His statement came in the wake of a brutal drop in U.S. stock indices — triggered by the tariff hikes and public threats aimed at the Federal Reserve. Investors were bracing for further deterioration in economic conditions, leading to heavy losses across the board.
U.S. Treasury Secretary Scott Bessent confirmed that there won’t be a unilateral rollback of tariffs, but expressed hope for mutual concessions from Beijing. He also noted that a full trade agreement with China could take 2–3 years to finalize, and admitted that the current tariff structure is “unstable.”
While Trump recycles the usual slogans — “fair deal,” “honest trade,” “we’ll make money for the people” — Beijing is responding with stone-cold silence. The only official message: if the U.S. truly wants resolution, it should start by scrapping all unilateral tariffs against China.
China’s Ministry of Commerce isn’t mincing words — there are no ongoing negotiations, and any statements out of the U.S. are “groundless and lack factual basis.” Beijing’s position is clear: no mutual respect, no parity — no talks. And definitely no back-and-forth through press headlines.
China’s Foreign Ministry echoed the stance: Washington’s “tariff tsunami” violates WTO rules and harms the global economy. The Ministry of Commerce added that if the U.S. wants to sit down at the table, it needs to show sincerity — not run a media campaign.
Beijing’s in no rush. And that’s its power. Markets are itching for a deal, Washington needs stability — but China’s making it known: either negotiations happen on equal footing, or they don’t happen at all.
What’s happening with BTC and stocks in the meantime?
$BTC:
BTC is trading below VAH and the 21/50 EMAs — signaling that the bullish trend is fading on lower timeframes. But as long as it holds above the 200 EMA, bulls still have the upper hand.

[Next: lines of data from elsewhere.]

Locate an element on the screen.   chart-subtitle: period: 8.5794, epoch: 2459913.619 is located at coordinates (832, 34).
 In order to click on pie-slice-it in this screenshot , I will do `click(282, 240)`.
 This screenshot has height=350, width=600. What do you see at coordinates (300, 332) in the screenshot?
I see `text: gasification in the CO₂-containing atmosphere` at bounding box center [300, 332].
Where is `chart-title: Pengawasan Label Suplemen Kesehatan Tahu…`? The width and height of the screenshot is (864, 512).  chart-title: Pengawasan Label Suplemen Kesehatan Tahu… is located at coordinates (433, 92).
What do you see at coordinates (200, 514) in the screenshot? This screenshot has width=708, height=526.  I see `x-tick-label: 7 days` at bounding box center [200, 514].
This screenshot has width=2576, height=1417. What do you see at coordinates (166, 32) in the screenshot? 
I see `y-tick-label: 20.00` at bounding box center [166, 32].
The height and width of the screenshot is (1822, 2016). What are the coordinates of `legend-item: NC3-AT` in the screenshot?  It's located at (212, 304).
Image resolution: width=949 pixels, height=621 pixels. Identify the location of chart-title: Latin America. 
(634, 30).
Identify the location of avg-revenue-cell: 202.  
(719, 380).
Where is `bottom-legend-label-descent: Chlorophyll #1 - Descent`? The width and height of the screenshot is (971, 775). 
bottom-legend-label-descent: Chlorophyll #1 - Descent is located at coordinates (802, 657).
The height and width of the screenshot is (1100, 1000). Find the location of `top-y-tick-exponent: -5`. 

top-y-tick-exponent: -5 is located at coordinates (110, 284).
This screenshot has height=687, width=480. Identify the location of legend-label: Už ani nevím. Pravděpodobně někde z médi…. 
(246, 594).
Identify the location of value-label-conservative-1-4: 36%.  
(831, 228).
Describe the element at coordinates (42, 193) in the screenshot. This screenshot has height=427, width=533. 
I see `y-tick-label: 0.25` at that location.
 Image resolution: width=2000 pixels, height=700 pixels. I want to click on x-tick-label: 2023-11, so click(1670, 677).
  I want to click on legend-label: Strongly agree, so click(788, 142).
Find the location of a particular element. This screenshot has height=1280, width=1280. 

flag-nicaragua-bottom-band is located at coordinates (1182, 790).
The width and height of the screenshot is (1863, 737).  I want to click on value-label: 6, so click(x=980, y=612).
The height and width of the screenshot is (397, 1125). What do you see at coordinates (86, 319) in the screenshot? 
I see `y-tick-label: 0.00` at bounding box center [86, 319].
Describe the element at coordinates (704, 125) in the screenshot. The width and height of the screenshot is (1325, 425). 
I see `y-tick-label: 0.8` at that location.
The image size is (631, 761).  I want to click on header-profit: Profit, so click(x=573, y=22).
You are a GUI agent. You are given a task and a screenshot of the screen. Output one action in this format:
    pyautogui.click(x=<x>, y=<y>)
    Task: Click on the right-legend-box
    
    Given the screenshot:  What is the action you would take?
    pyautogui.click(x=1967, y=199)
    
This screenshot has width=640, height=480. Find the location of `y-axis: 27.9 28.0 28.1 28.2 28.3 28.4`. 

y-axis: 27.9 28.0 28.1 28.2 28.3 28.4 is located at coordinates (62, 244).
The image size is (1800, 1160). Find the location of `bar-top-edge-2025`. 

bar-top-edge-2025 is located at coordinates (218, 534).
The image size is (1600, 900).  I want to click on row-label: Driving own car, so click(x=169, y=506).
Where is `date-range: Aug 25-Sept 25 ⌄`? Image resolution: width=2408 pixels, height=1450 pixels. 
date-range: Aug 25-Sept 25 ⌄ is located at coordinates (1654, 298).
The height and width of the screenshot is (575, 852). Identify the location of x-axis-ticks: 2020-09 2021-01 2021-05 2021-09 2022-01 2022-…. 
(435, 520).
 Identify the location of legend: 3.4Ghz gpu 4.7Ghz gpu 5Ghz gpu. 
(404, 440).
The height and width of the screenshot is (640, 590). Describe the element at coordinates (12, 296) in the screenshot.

Now, if BTC fails to break back above VAH (93,015), the likely scenario is a move down to 90,458 — and if that breaks, we’re looking at a drop toward the 7D VWAP (89,200), which should act as a bounce zone.
S&P 500:
Price is trading between dWeek VWAP (5320.25) and dWeek VAH (5427) → in balance.
EMA 21/55 are starting to curl downward, and price is testing the 55 EMA.
Stochastic shows an attempt to reverse out of oversold territory.
Support: 5354.50 (7D VWAP)
Resistance: 5427 (VAH), 5439.75 (365D VWAP)
Outlook:
If bulls hold the 5350–5320 zone, a push back toward 5430–5467 is on the table.
Lose that support → range reversion back to 5300–5213.
NASDAQ:
Structure mirrors ES - pullback from VAH ($18,871), testing the 55 EMA.
Price remains above the 7D and dWeek VWAP → bullish bias still intact.
Stochastic is bouncing off oversold → short-term upside possible.
Support: 18,448 (VWAP), 18,590 (7D VWAP)
Resistance: 18,871 (VAH), 19,107 (365D VWAP)
Outlook:
Holding 18,450–18,600 opens up a move back toward $18,870–19,100.
Lose VWAP → possible pullback toward $18,025.